U.S. Pat. No. 6,157,574, which is incorporated herein by reference, teaches the use of the FAMOS device structure programmable with CMOS compatible voltages in a multiple time programmable (MTP) mode by adding a floating gate poly-poly coupling capacitor to enable the erase operation. An erase operation is carried out by application of a negative voltage pulse to the poly-2 plate of the coupling capacitor. Alternatively, an erase operation can be accomplished by application of the high positive voltage to the n-well housing the floating gate device.
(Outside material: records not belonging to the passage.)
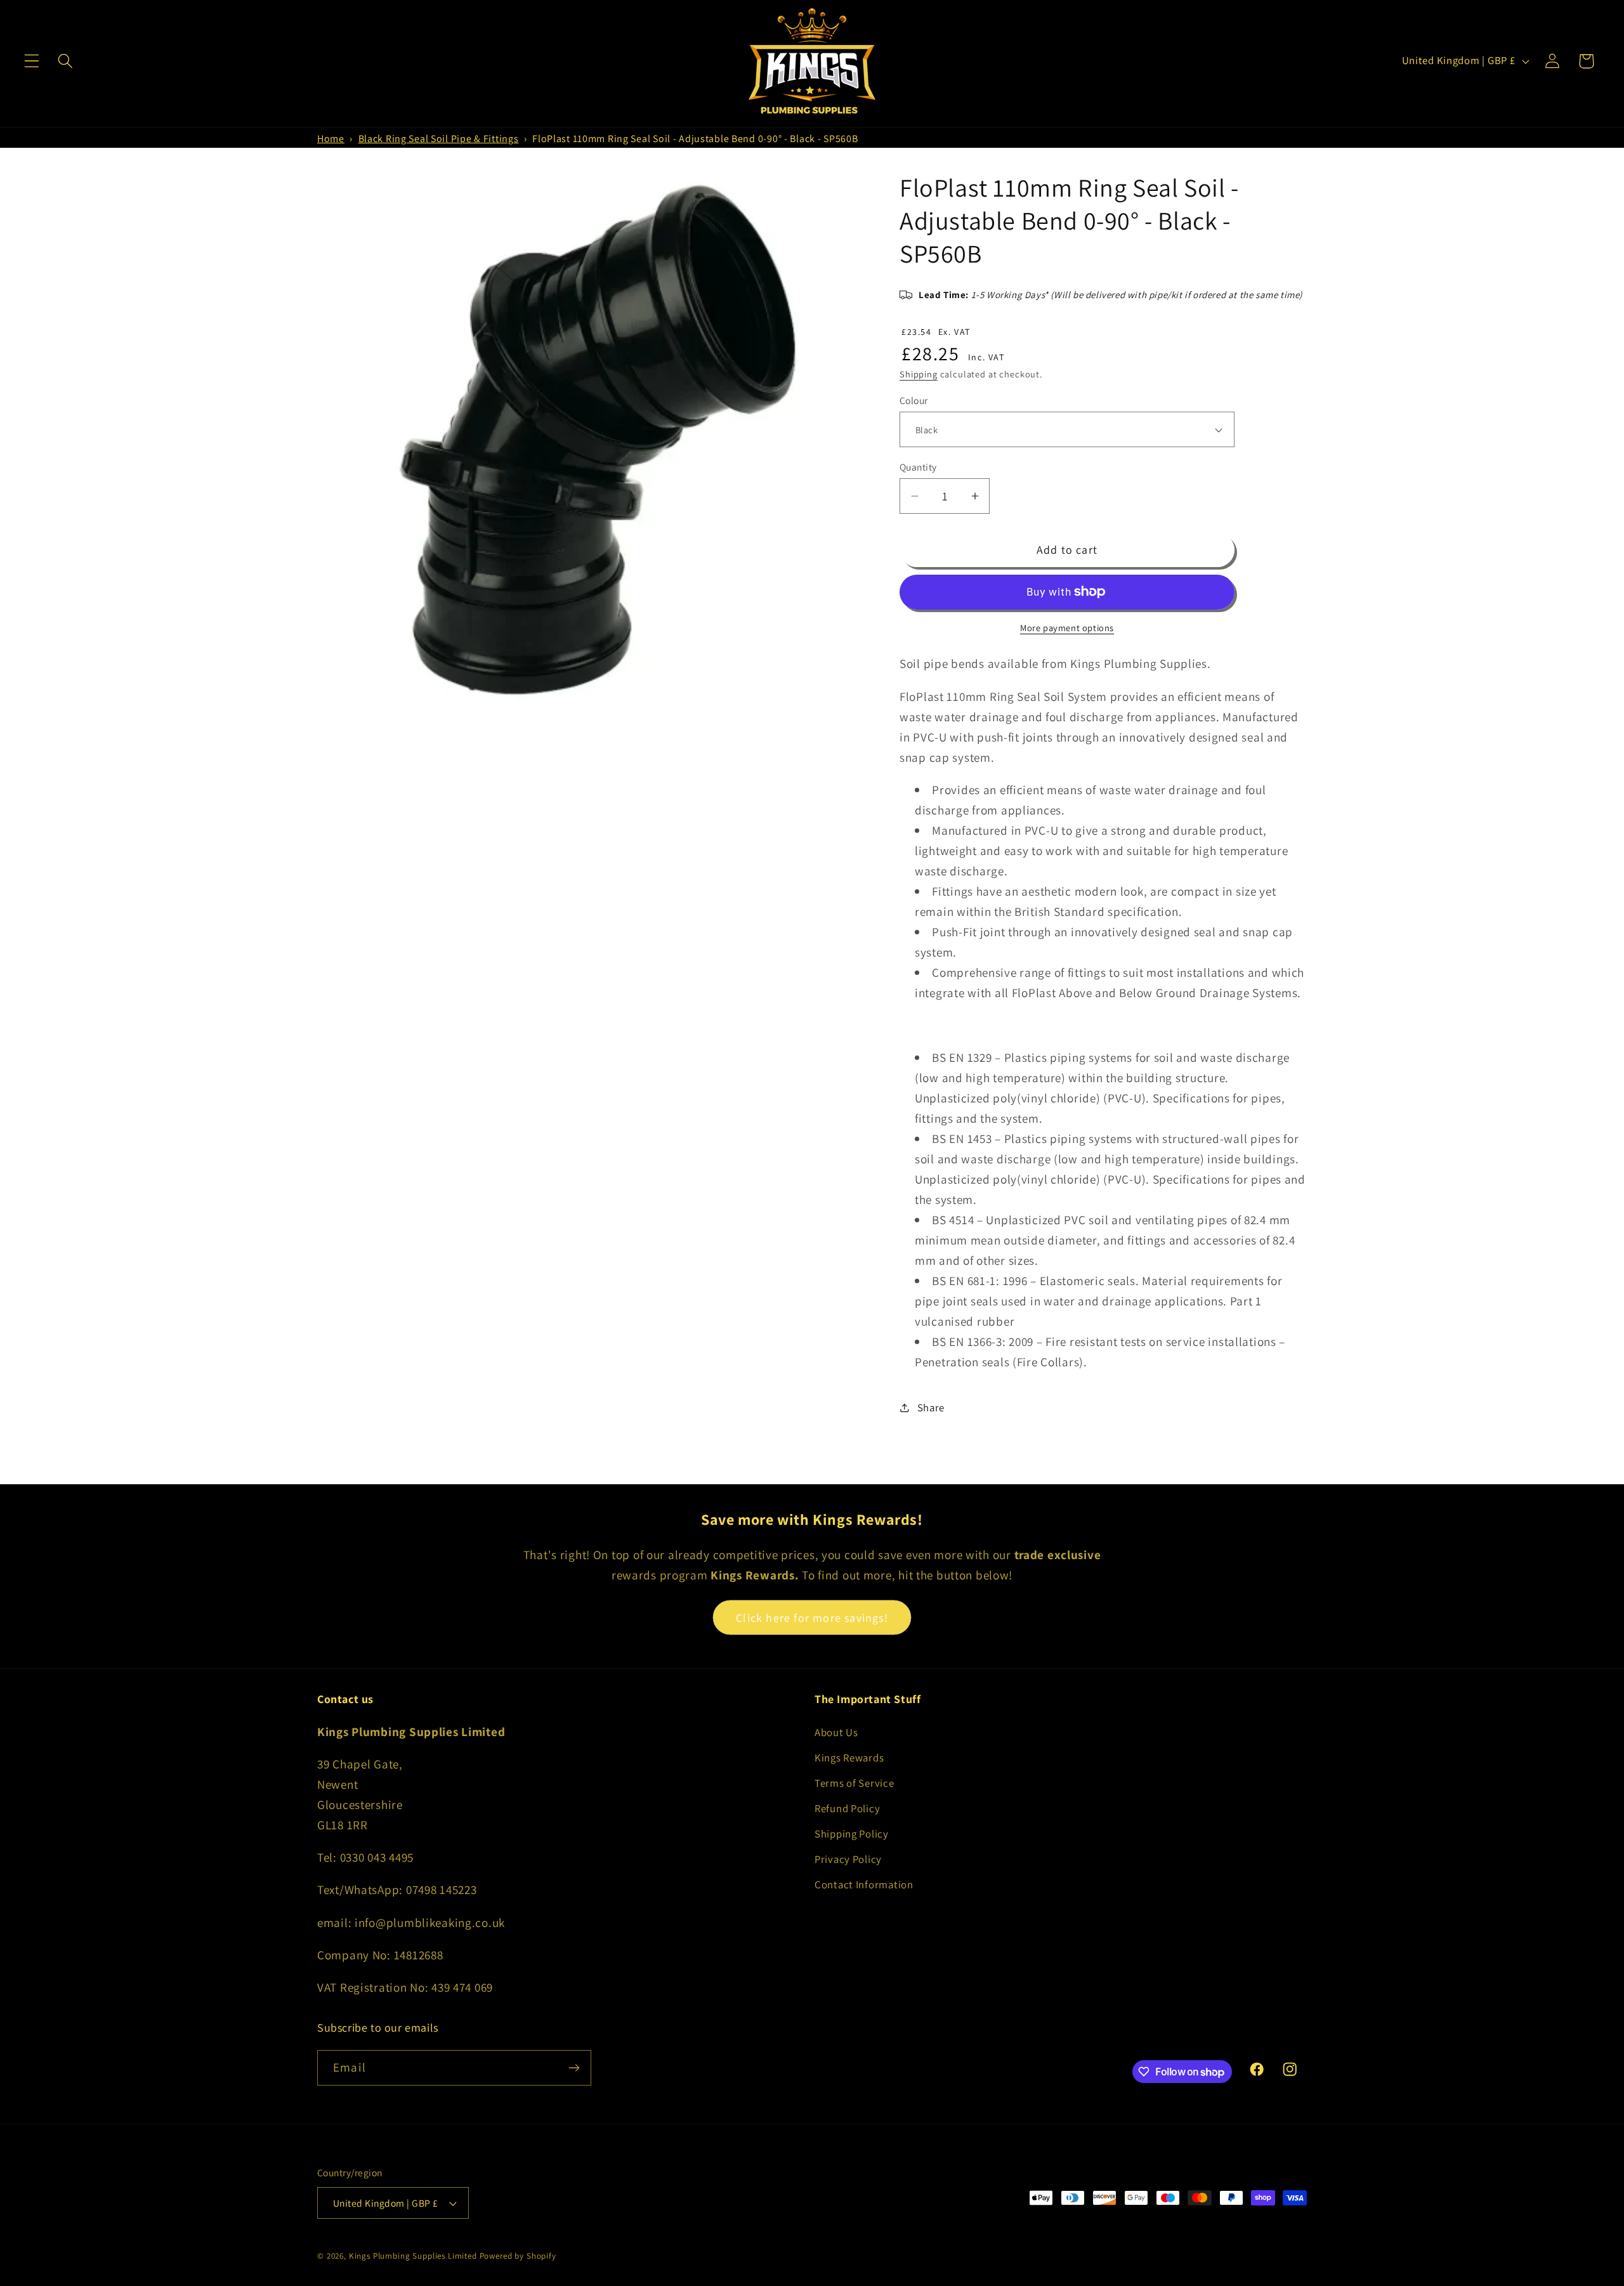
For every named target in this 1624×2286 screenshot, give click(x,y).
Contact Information (864, 1884)
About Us (836, 1732)
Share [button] (931, 1407)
U.S. Pat. No. 6,137,723, which is incorporated herein by reference, teaches the use a gate oxide to p-well coupling capacitor for an erase operation. This approach requires an additional isolating well (3rd well) to isolate the negative cell erase voltage (applied to the p-well) from the substrate (which is typically p-type in CMOS technologies). Alternatively, an erase operation can be accomplished by application of the high positive voltage to the n-well housing the floating gate device. Application of high positive erase voltage to the n-well containing the FAMOS device in series with the access transistor is limited to voltages that are lower than the junction breakdown of the P+N diode or the gate oxide breakdown (PMOS access device) or the series combination of the P+N and N+P diodes (NMOS access device). This limits the applicability of existing cells for the MTP use to relatively thin (less than 10 nm, 3.3V I/O devices) gate oxides requiring less than ˜12V erase voltage.
Since many CMOS technologies use and will continue to use 5V I/O devices with gate dielectric thickness in the 10-15 nm range (which would require erase voltages of ˜12V to ˜18V), there is a clear need for a MTP device that is capable of withstanding high positive erase voltages.